▶ _Extract provided_
★ ★ ★ ★ ★

I used to write poem-ly things when I was young. Once, I even took a poetry class. Unfortunately my poems were, in a word, terrible, and the poetry class didn't help even one iota. The whole "tree/Calvary/died for me" rhyming scheme worked well for the first 12 or so years of my life, and after that, I sort of latched onto the simple "rewind/mind/God is kind" type stuff that seemed like such brilliance.
But I just have no talent for poetry. Every time I look back on poems I considered to be so incredible or deep, I sort of want to burn them (which isn't unusual, I pretty much want to burn everything I've ever written). But sometimes I make myself try to write poetry, just to see if I've inadvertently gotten hit in the head with a poetry-laden 2x4. So far, just so you know, it hasn't happened. When I try to write poetry these days I just feel like being lazy and doing what every other modern poet does, which is to say, write completely random words.
Let me try a poem that would get a modern poet published in a magazine.

★ ★ ★ ★ ★

▶ _Information_
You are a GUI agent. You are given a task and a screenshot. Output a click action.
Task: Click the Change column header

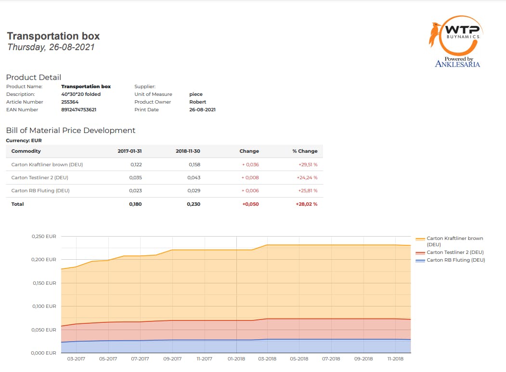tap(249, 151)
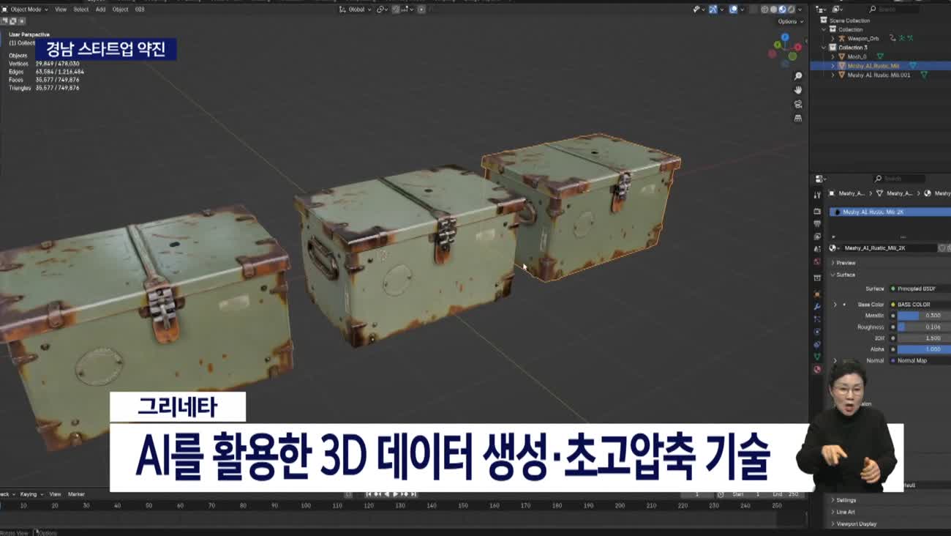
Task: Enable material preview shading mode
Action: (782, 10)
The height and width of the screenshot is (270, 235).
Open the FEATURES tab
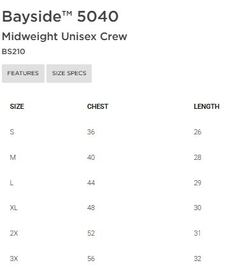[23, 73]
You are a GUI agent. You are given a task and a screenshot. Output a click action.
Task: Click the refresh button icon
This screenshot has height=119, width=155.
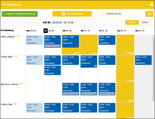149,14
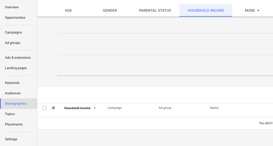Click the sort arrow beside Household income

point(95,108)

★ ★ ★ ★ ★

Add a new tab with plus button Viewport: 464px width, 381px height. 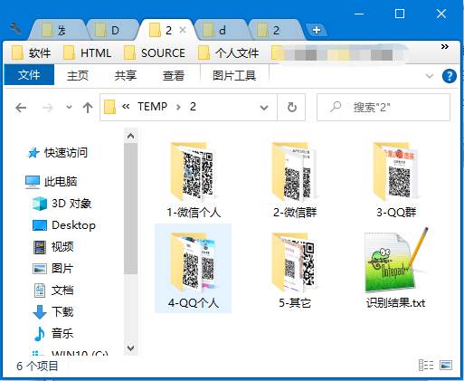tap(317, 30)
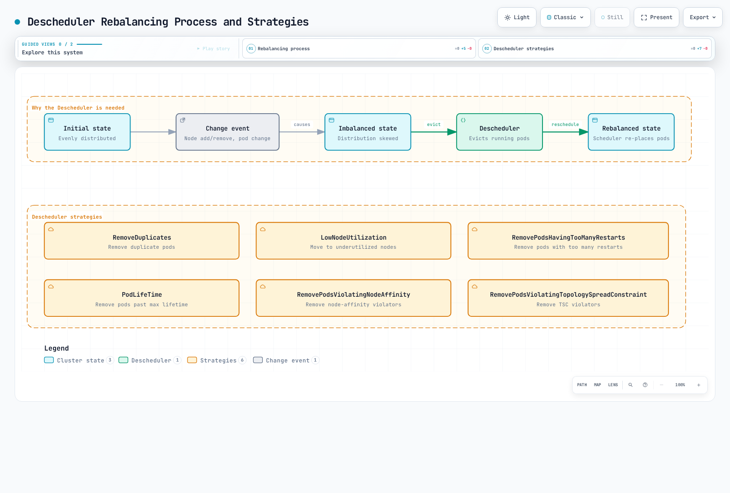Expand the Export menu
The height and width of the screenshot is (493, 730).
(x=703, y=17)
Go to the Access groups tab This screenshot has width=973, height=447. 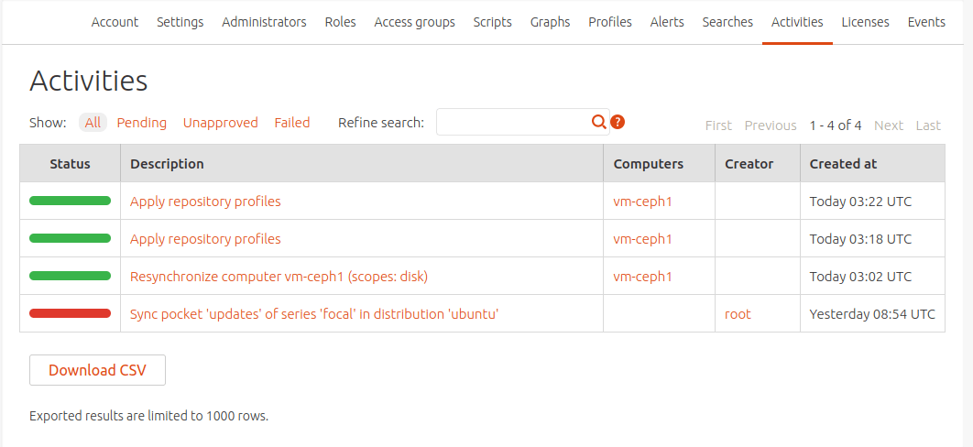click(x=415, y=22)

★ ★ ★ ★ ★

▶ _Apply what you read_
1. According to the post about writing poetry, what rhyming scheme served the writer well for roughly the first 12 years of life?
2. Carry on the post about writing poetry, starting right after its final sentence.
The material has no part in this work.

▶ _Results in order_
1. The "tree/Calvary/died for me" rhyming scheme.

2.
Tortilla Chips dreams
Frozen Vegetables drama
Wrinkled Paper fear
Antique Watch far from youth
Pretty much, that's what I see when I read poetry written in the past hundred years or so. What is wrong with at least attempting to put in cool-sounding lines, like things about "time yet for a hundred indecisions, and time for a hundred visions and revisions," sort of Thomas Stearns style? Not that T. S. Eliot bothered to rhyme much, but at least he had a natural cadence to his work, and at least some of his stuff rhymed, and at least he didn't write abstractly about plutonium and proms and sowing seeds of anger. When I look at modern poetry I realize that there's usually something to decipher (unlike my beautiful poem above, so seriously, don't bother trying to find a deep meaning between my tortilla chips and fear), but if I wanted to decipher something, I'd work on Hebrew, or do a logic puzzle, or try to read my dad's handwriting or something. There is no good reason for having to spend forever trying to figure out poetry.
Poetry is supposed to touch a chord inside of you. Reach something you didn't know you had. It's supposed to make you itch to say words or your own, jumbled masses of thoughts, strung together like music. But these days? You're counting blessings if the words are even masses of jumbledness, and finding things strung together is somewhat hopeless.
The tablecloth,
Sinks in the washer,
Under the weight of water,
and soap, and dirty socks.
Seriously, people get paid for that?